I have performance issue on the laptop, I think that was because of the difference of hardware perf.

but after some test I found something strange.
My project (Windows/OpenGl) act differently on this two computer.

The draw time of 3d models are about two time slower on the laptop as expected i guess.

But the strange thing is this is not the cause of my bad fps.

I measured the execution time of Microsoft.Xna.Framework.Game.DoDraw(GameTime) with Resharper, here my result:

On the desktop platform :
99.90% MyGame.Draw(GameTime)
0.09% Microsoft.Xna.Framework.Game.EndDraw

On the Laptop:
22.31% MyGame.Draw(GameTime)
77.69% Microsoft.Xna.Framework.Game.EndDraw

With the laptop 72% of the time used by Game.DoDraw are used by Game.EndDraw, I don’t know if this is normal…

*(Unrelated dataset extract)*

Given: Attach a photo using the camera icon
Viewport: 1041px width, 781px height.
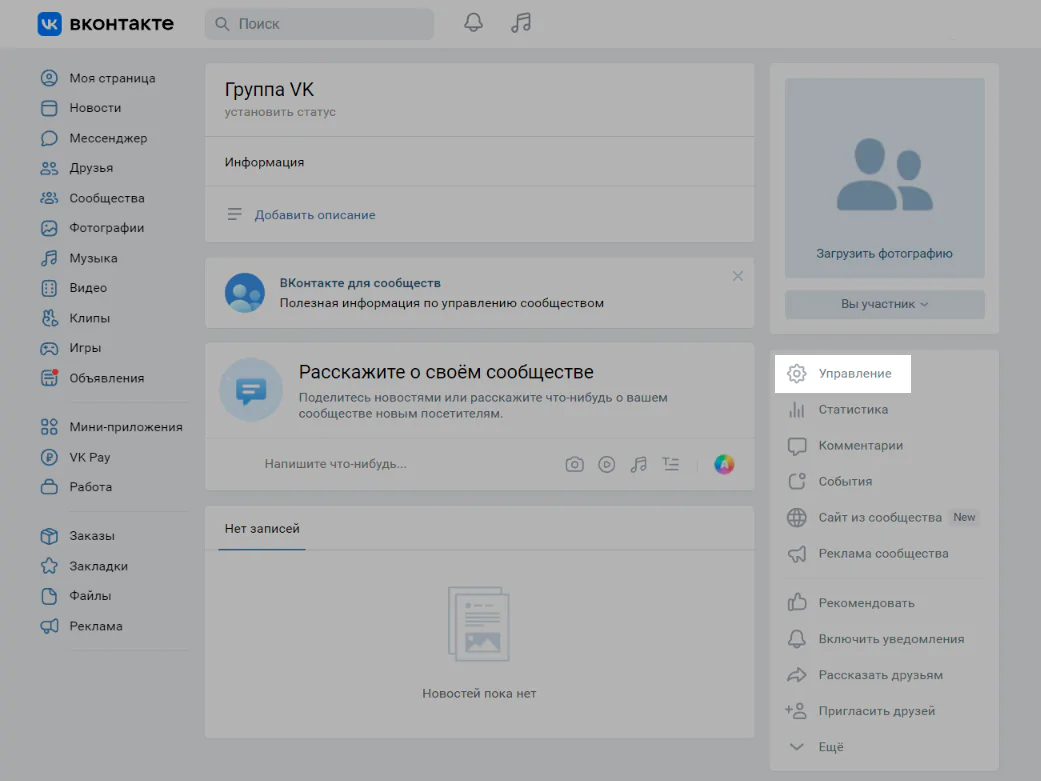Looking at the screenshot, I should click(x=574, y=464).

I try to search a reason for this in MonoGame’s source without success.

I don’t know how to get out of this do you have an idea ?

Thanks for reading.

Isn’t it possible that EndDraw is waiting for vsync?

I have test with Vsync on and off the results are similar.

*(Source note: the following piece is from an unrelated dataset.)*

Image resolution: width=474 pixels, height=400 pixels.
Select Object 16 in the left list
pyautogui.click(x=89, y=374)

On the laptop I have like 10fps at best, VSync can’t be slower.

You might have some hardware setting forcing vsync that causes this. All EndDraw does is wait for vsync and then swap the buffers.

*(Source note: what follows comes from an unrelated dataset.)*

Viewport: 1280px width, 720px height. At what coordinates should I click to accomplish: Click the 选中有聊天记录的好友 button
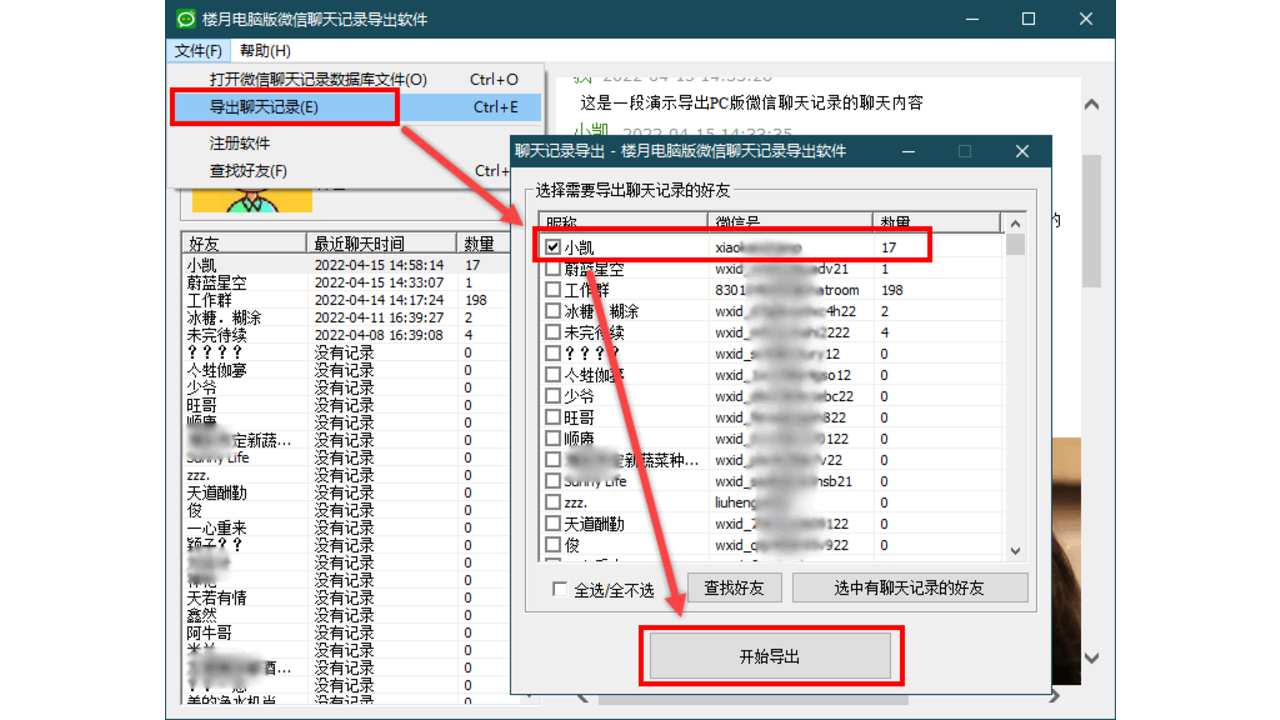(x=910, y=588)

Draw(GameTime) sends a drawing command to the GPU driver. The GPU executes those commands asynchronously from a queue, Draw doesn’t wait for the drawing to finish.

EndDraw() wait for the GPU command queue to finish and then swaps the backbuffers to present the new frame.

GT540M takes a bit longer to draw your scene, that’s why you see some execution time shift into EndDraw(). The CPU doesn’t do anything during that time, it waits for the GPU.

That, or you forced vsync from the GPU panel.

Thank you Jjagg and nkast that’s very helpful!

but… if the scene run at 10fps on a screen at 60hz, VSync should not affect framerate, right ?

Nope, that’s not correct because it has to wait for vblank anyway, it doesnt affect much though if the (potential) framerate is a small fraction of refresh.

Disable vsync and you probably get more fps

Ok thank for the precision!

I have made more tests. with a blank scene I got more than 60fps so VSync isn’t the cause of slowdown.

I also notice that Texture2D.SetData is disproportionately slower on this laptop.

I use it to create 1 by 1 Texture2D to be able to draw rectangle for UI.

Texture2D texture = new Texture2D(graphicsDevice, 1, 1)
texture.SetData(new { color });
Even if the pixels was cached in memory this code was so slow that the application was completely unusable.
More than 1 second to set only one pixel color.

I replace it by this code:

RenderTarget2D pixel = new RenderTarget2D(graphicsDevice, 1, 1);
graphicsDevice.SetRenderTarget(pixel);
graphicsDevice.Clear(color);
graphicsDevice.SetRenderTarget(null);
With this code all seams to works good.

It is possible that something are missing on those laptop and cause this performance issues ?

Setdata is incredibly slow on any platform. Do not use it per frame, only to initialize stuff if you must.

Thats by design and not monogame specific. Changing textures on graphics memory is very slow if done from CPU code

No, he won’t (at least by much)… at 10fps in the worst case a frame will be ready to display just a cycle after the vblank so it’ll have to wait 1/60s (-1ht) and that won’t happen a lot of times unless there’s a huge std dt deviation, so if he’s getting 10fps with vsync on, by disabling it he may get say 11fps if he disabled buffering.

That profiling result doesn’t seem correct, but if you’re having half the framerate of a desktop GTX1080 in a GT540M, I’d say that’s somewhat expected in terms of raw performance. I mean, I’d expect the former to be at (very) least 2x as fast as the latter, especially because these mobile cards are nothing special really.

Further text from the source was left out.